The aim of the Aspects section is to provide an entry for those exploring cybernetics from different points of view or interested in different aspects. The Life ‘aspect’ is a metatag or category for a wide field of interests related to the processes of living, understanding life and living organisms — biology, botany, zoology, ethology, biochemistry, autocatalysis, photosynthesis, evolution, systems biology & morphology, genome and physionome studies, ecology and ecosystems, niches… and so on. Then there are the special cybernetic fields such as autopoiesis and perceptual control theory.

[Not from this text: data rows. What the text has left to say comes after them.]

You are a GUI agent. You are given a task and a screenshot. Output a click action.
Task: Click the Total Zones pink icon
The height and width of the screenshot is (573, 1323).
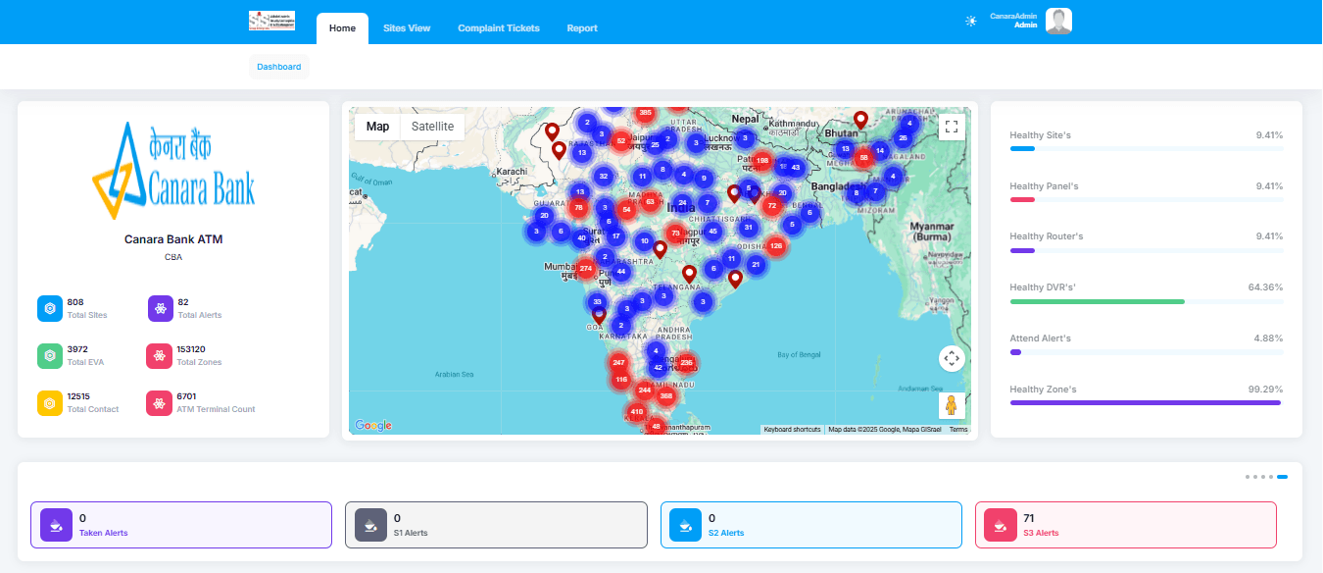(161, 356)
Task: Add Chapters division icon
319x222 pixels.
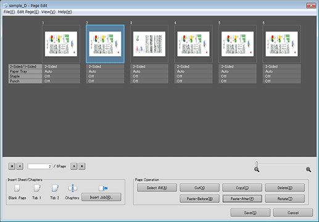Action: 72,188
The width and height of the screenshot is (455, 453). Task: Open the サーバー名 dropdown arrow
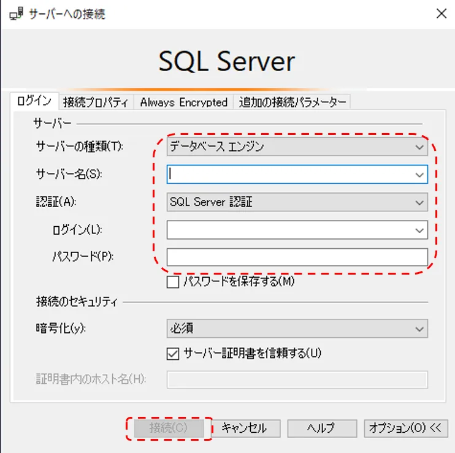[419, 175]
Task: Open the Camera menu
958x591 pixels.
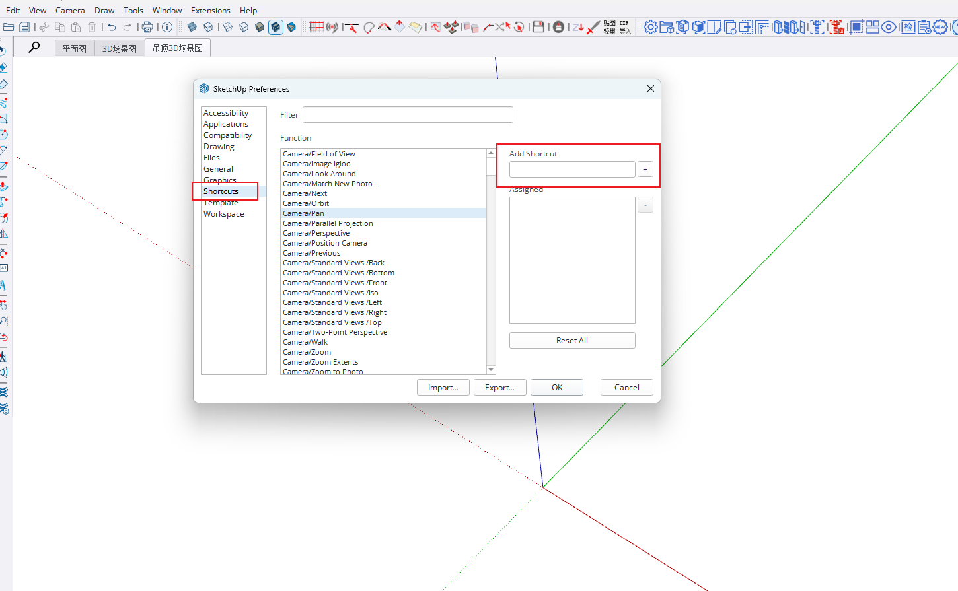Action: 70,10
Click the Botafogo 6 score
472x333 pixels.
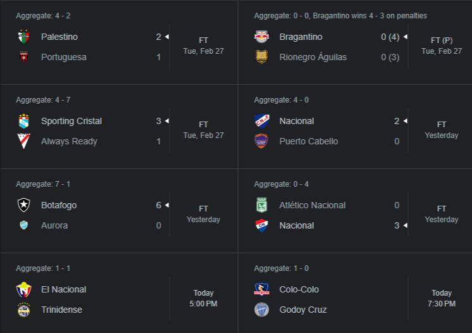coord(159,205)
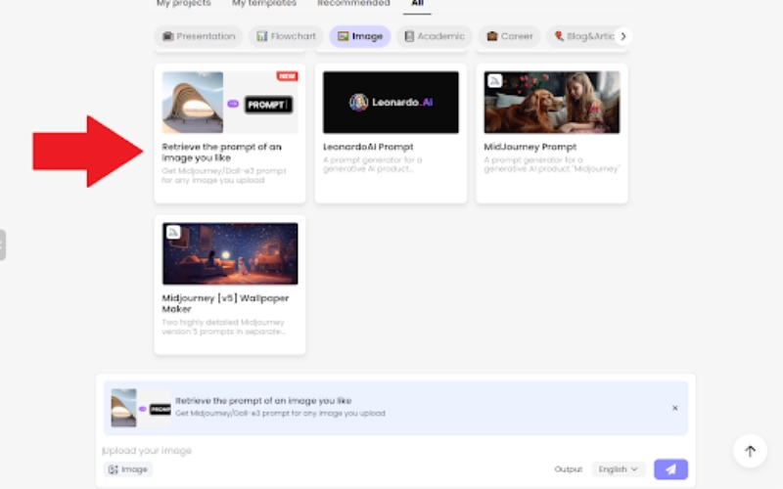783x489 pixels.
Task: Click the purple send arrow button
Action: (x=670, y=469)
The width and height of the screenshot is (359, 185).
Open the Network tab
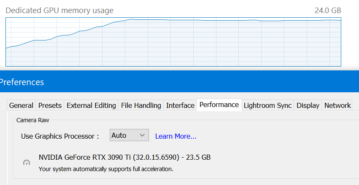337,105
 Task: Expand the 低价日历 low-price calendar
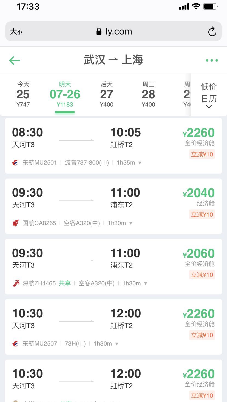coord(209,95)

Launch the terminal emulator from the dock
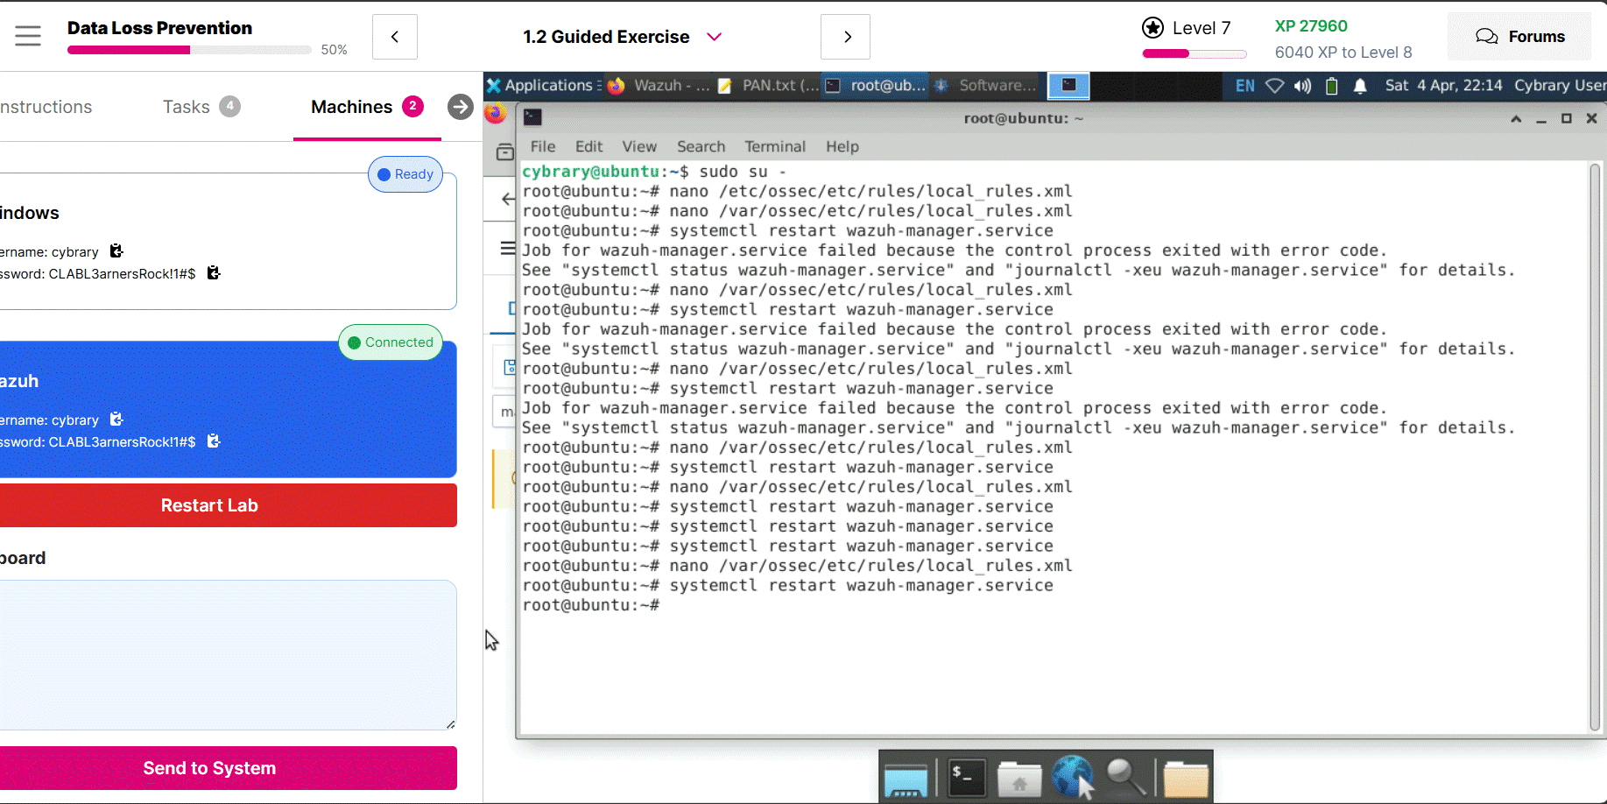(967, 777)
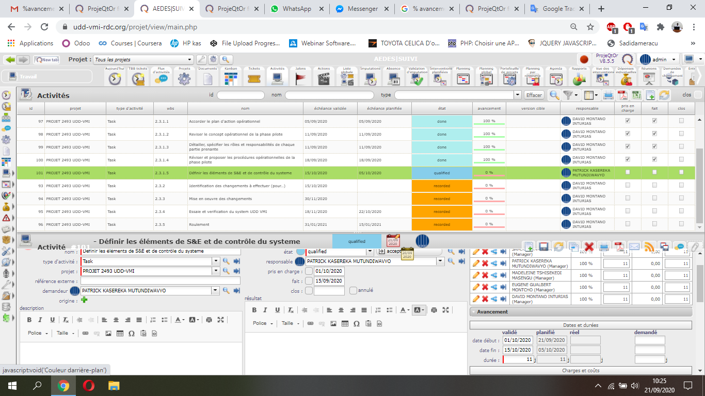Expand the 'type d'activité' Task dropdown
This screenshot has height=396, width=705.
point(216,261)
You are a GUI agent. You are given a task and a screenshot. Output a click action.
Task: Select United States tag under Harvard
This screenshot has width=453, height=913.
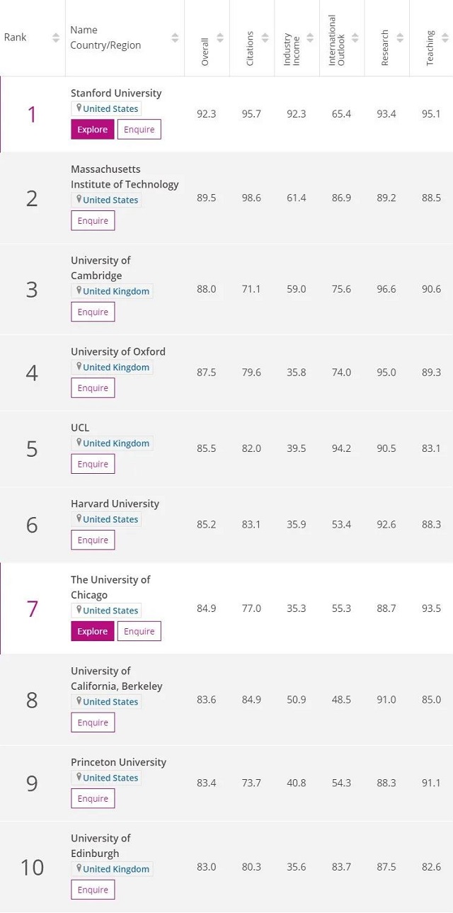pyautogui.click(x=110, y=519)
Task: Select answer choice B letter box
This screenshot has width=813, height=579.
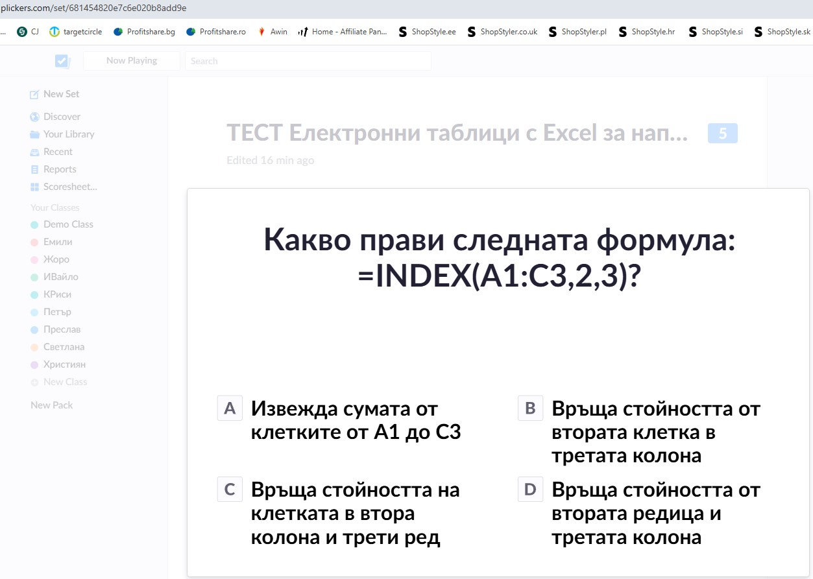Action: [530, 408]
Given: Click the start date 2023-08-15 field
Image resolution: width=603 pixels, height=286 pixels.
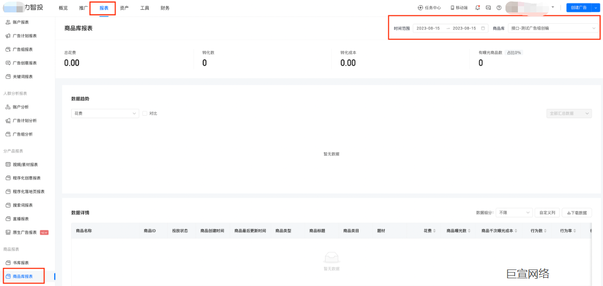Looking at the screenshot, I should click(428, 28).
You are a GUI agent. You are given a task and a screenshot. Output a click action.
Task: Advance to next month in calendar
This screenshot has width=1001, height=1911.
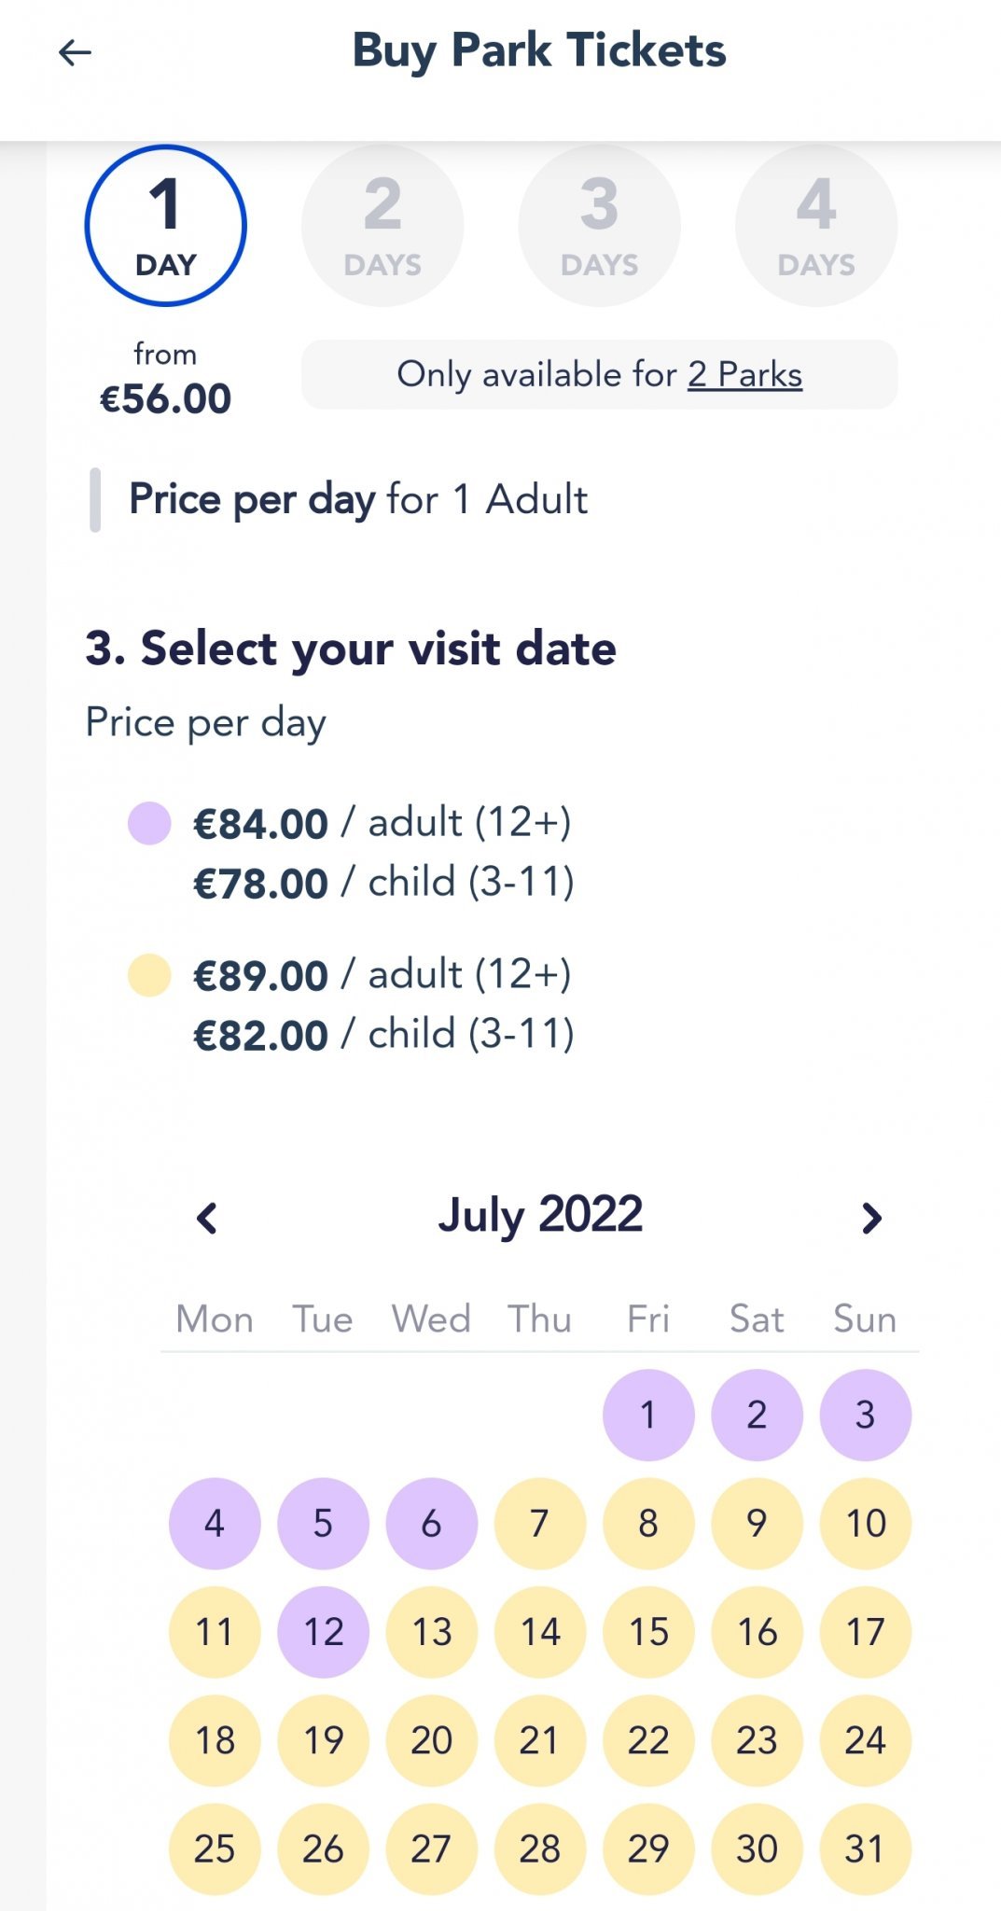coord(871,1218)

Inevitably ‘life’ is a somewhat artificial divide. In particular, living is bound up with knowing. For example, consider how interesting fungal and mould growth has become in botany, as in this preprint on Physarum polycephalum, “Slime mould: the fundamental mechanisms of biological cognition.” Or, take one role of aspases (a protease catalyst): when themselves so signalled, they process pro-inflammatory cytokines such as pro-IL1β, which are signalling molecules that allow recruitment of immune cells to an infected cell or tissue. The literature might not tag this cybernetic, but it is, of course. The cytokine acts as a meaningful information signal (see this on active information), which in cybernetics is classified as negative feedback. To the immune cell this means that a response must be triggered. Stated like this, it seems anthropomorphic, but the importance of meaning and cognition in biology is growing increasingly important, as Prof Michael Levin and Daniel Dennett argue in: Cognition all the way down: Biology’s next great horizon is to understand cells, tissues and organisms as agents with agendas (even if unthinking ones). Responding to a signal meaningful for the active agent is the core principle of cybernetics. Now that epigenetic versions of DNA coding are becoming prevalent, the cybernetic strategies of life should become ever more prevalent. This also forms a link to what might be called the social dimensions of life.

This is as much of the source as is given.